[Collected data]
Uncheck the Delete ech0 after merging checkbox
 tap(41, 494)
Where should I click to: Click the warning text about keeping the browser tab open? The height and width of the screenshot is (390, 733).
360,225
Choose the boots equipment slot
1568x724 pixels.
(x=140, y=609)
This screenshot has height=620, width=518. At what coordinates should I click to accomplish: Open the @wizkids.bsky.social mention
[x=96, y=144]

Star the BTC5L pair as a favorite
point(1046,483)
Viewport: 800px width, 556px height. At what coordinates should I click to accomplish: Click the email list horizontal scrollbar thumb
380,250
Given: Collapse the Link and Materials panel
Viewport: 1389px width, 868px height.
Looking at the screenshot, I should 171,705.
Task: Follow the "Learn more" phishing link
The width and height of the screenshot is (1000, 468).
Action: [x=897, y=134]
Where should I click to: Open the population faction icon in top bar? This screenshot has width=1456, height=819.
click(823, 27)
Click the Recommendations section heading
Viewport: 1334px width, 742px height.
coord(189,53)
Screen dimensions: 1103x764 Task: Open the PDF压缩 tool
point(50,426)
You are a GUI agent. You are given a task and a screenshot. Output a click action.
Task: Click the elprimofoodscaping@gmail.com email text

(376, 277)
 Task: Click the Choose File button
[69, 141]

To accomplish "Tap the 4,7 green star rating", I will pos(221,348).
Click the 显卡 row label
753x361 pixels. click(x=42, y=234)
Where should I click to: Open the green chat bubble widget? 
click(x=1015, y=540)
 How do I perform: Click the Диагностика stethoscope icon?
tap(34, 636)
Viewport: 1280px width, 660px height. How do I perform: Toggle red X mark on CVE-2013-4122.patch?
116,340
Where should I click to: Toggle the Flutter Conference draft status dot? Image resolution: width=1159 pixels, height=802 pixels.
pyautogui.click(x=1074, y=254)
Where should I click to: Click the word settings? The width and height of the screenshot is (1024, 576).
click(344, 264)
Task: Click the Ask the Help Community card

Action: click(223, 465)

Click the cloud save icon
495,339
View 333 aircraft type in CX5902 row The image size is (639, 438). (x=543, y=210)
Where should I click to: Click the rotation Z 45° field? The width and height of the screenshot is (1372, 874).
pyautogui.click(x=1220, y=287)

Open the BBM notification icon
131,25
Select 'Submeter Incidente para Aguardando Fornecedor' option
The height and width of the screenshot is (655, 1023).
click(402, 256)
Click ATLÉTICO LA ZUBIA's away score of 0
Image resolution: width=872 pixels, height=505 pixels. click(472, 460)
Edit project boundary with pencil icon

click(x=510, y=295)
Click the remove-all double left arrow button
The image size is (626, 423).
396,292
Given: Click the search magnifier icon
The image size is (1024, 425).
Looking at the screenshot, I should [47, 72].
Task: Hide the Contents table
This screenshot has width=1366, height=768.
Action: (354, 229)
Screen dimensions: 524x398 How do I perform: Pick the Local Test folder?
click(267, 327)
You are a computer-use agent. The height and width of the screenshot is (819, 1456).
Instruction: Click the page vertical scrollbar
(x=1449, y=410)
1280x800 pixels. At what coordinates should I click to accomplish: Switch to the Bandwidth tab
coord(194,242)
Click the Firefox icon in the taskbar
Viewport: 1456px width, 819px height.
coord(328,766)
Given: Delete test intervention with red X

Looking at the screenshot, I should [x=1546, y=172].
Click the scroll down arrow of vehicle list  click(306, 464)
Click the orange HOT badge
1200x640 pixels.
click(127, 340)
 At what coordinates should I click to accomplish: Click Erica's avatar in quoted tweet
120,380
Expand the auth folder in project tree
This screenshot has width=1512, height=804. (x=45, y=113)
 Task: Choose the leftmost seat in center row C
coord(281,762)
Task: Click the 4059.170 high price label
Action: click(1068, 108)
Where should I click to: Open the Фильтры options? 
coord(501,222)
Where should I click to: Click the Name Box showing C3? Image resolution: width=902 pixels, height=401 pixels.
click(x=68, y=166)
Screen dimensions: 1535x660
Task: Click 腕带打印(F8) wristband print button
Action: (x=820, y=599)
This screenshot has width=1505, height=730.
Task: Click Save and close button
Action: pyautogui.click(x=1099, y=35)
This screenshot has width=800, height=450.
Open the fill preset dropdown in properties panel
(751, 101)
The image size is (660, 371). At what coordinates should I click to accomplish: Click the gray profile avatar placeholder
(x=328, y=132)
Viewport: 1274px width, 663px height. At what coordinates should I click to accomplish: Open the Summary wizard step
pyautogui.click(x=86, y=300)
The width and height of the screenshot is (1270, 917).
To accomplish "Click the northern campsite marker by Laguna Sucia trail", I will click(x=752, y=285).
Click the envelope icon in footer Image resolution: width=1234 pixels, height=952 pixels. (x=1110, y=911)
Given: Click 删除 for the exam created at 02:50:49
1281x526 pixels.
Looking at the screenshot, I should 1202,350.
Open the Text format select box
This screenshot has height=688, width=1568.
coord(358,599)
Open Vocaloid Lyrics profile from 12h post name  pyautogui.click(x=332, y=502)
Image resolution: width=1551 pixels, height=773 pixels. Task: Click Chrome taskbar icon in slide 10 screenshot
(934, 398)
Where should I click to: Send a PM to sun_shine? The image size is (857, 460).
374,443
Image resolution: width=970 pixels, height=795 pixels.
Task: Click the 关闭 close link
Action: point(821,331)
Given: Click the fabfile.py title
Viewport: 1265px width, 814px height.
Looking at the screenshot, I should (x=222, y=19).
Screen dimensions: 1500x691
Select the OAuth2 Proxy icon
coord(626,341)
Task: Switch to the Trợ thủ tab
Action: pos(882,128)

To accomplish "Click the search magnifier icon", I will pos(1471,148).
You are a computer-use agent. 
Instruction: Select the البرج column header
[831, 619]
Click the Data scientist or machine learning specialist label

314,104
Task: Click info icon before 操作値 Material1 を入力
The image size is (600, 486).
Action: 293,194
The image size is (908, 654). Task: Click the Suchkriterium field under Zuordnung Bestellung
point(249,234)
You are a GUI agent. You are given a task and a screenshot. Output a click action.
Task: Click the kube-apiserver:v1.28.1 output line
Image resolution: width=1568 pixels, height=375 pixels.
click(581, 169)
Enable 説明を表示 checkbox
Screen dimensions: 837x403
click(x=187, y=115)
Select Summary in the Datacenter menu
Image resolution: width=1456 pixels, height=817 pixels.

* **Problem description**: Copy every line of the records above that holds the word "computer".

* **Solution for this task**:
You are a computer-use agent. The height and width of the screenshot is (819, 1456).
You are a computer-use agent. 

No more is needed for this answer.